| WORK REQUEST |
Every entry below needs to be repeated exactly.

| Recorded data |
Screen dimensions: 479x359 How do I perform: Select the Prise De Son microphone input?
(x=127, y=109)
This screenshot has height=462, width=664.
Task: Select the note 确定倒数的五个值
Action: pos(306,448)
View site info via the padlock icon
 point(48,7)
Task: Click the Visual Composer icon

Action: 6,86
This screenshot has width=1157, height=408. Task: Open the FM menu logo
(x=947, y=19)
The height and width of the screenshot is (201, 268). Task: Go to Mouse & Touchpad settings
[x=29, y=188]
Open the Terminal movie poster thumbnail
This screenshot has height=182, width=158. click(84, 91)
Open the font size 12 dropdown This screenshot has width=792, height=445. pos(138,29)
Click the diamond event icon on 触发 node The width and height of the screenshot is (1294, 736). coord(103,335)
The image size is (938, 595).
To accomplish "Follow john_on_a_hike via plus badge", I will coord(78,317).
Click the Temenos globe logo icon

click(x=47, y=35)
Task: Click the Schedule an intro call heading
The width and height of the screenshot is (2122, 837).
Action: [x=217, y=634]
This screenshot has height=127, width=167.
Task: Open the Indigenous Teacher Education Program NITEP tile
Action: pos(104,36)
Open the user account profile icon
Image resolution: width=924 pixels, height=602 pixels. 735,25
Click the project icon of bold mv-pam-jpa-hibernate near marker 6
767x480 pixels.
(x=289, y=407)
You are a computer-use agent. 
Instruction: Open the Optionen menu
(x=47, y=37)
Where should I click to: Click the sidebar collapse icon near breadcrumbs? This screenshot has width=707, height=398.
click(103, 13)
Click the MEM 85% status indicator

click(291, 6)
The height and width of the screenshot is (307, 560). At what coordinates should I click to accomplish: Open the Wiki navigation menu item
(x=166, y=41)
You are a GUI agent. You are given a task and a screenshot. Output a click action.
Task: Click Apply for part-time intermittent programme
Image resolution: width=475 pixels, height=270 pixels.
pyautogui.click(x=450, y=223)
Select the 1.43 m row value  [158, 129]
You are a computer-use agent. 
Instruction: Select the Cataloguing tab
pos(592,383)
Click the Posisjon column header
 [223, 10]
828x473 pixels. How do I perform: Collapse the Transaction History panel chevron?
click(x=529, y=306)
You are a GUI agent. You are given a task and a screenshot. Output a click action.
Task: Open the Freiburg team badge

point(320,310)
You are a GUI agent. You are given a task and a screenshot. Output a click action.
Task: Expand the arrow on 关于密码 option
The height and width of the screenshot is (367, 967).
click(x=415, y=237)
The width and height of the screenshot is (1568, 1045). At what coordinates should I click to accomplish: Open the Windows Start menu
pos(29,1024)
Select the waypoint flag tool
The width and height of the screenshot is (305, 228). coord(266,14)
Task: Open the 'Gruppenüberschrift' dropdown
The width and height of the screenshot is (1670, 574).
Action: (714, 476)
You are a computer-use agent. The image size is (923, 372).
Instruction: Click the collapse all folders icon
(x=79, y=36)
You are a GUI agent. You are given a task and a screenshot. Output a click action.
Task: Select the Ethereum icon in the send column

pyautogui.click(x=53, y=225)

| REPLY TO THE TASK |
Screen dimensions: 479x359 How do I perform: Select the Prise De Son microphone input?
(x=127, y=109)
This screenshot has height=462, width=664.
Task: Select the note 确定倒数的五个值
Action: pos(306,448)
View site info via the padlock icon
 point(48,7)
Task: Click the Visual Composer icon

Action: 6,86
This screenshot has width=1157, height=408. Task: Open the FM menu logo
(x=947, y=19)
The height and width of the screenshot is (201, 268). Task: Go to Mouse & Touchpad settings
[x=29, y=188]
Open the Terminal movie poster thumbnail
This screenshot has height=182, width=158. click(84, 91)
Open the font size 12 dropdown This screenshot has width=792, height=445. pos(138,29)
Click the diamond event icon on 触发 node The width and height of the screenshot is (1294, 736). coord(103,335)
The image size is (938, 595).
To accomplish "Follow john_on_a_hike via plus badge", I will coord(78,317).
Click the Temenos globe logo icon

click(x=47, y=35)
Task: Click the Schedule an intro call heading
The width and height of the screenshot is (2122, 837).
Action: [x=217, y=634]
This screenshot has height=127, width=167.
Task: Open the Indigenous Teacher Education Program NITEP tile
Action: pos(104,36)
Open the user account profile icon
Image resolution: width=924 pixels, height=602 pixels. 735,25
Click the project icon of bold mv-pam-jpa-hibernate near marker 6
767x480 pixels.
(x=289, y=407)
You are a computer-use agent. 
Instruction: Open the Optionen menu
(x=47, y=37)
Where should I click to: Click the sidebar collapse icon near breadcrumbs? This screenshot has width=707, height=398.
click(103, 13)
Click the MEM 85% status indicator

click(291, 6)
The height and width of the screenshot is (307, 560). At what coordinates should I click to accomplish: Open the Wiki navigation menu item
(x=166, y=41)
You are a GUI agent. You are given a task and a screenshot. Output a click action.
Task: Click Apply for part-time intermittent programme
Image resolution: width=475 pixels, height=270 pixels.
pyautogui.click(x=450, y=223)
Select the 1.43 m row value  [158, 129]
You are a computer-use agent. 
Instruction: Select the Cataloguing tab
pos(592,383)
Click the Posisjon column header
 [223, 10]
828x473 pixels. How do I perform: Collapse the Transaction History panel chevron?
click(x=529, y=306)
You are a GUI agent. You are given a task and a screenshot. Output a click action.
Task: Open the Freiburg team badge

point(320,310)
You are a GUI agent. You are given a task and a screenshot. Output a click action.
Task: Expand the arrow on 关于密码 option
The height and width of the screenshot is (367, 967).
click(x=415, y=237)
The width and height of the screenshot is (1568, 1045). At what coordinates should I click to accomplish: Open the Windows Start menu
pos(29,1024)
Select the waypoint flag tool
The width and height of the screenshot is (305, 228). coord(266,14)
Task: Open the 'Gruppenüberschrift' dropdown
The width and height of the screenshot is (1670, 574).
Action: (714, 476)
You are a computer-use agent. The image size is (923, 372).
Instruction: Click the collapse all folders icon
(x=79, y=36)
You are a GUI agent. You are given a task and a screenshot. Output a click action.
Task: Select the Ethereum icon in the send column

pyautogui.click(x=53, y=225)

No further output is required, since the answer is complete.